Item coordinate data
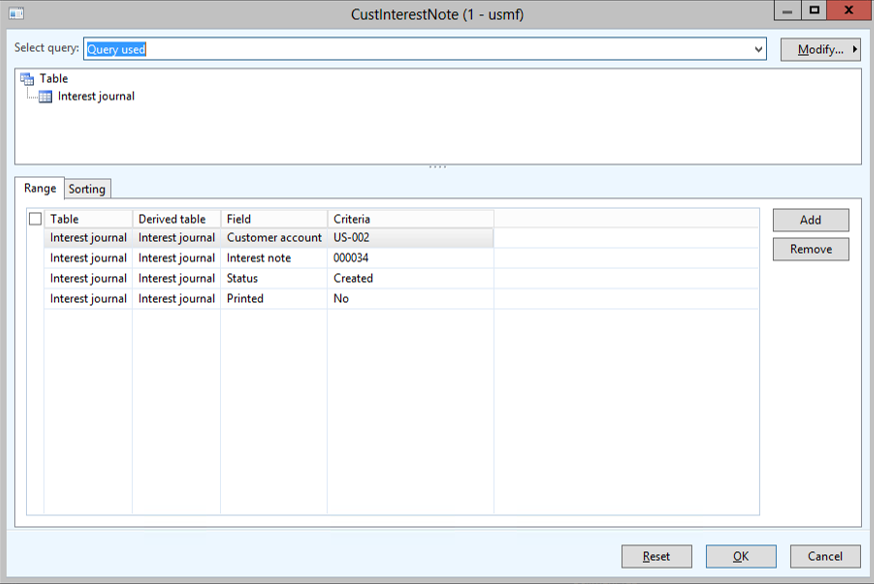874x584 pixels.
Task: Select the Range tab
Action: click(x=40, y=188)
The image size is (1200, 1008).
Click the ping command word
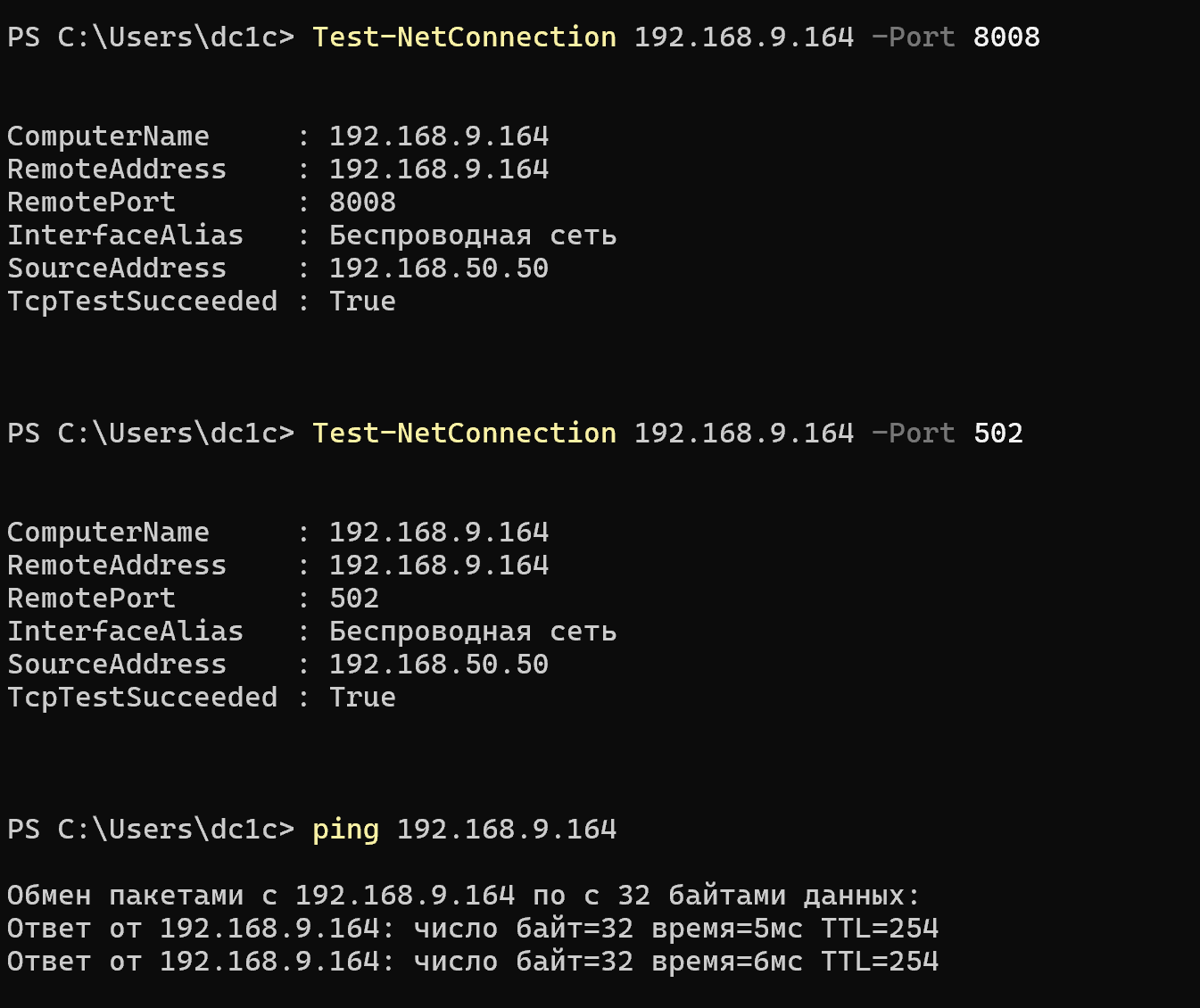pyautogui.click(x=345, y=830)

WORK REQUIRED: Rewrite all of the rows above with "command word" swapped for "keyword" and everything else left as is, omitting the pictures.

OUTPUT:
874x584 pixels.
Task: Select the Range tab
Action: click(x=40, y=188)
The image size is (1200, 1008).
Click the ping keyword
pyautogui.click(x=345, y=830)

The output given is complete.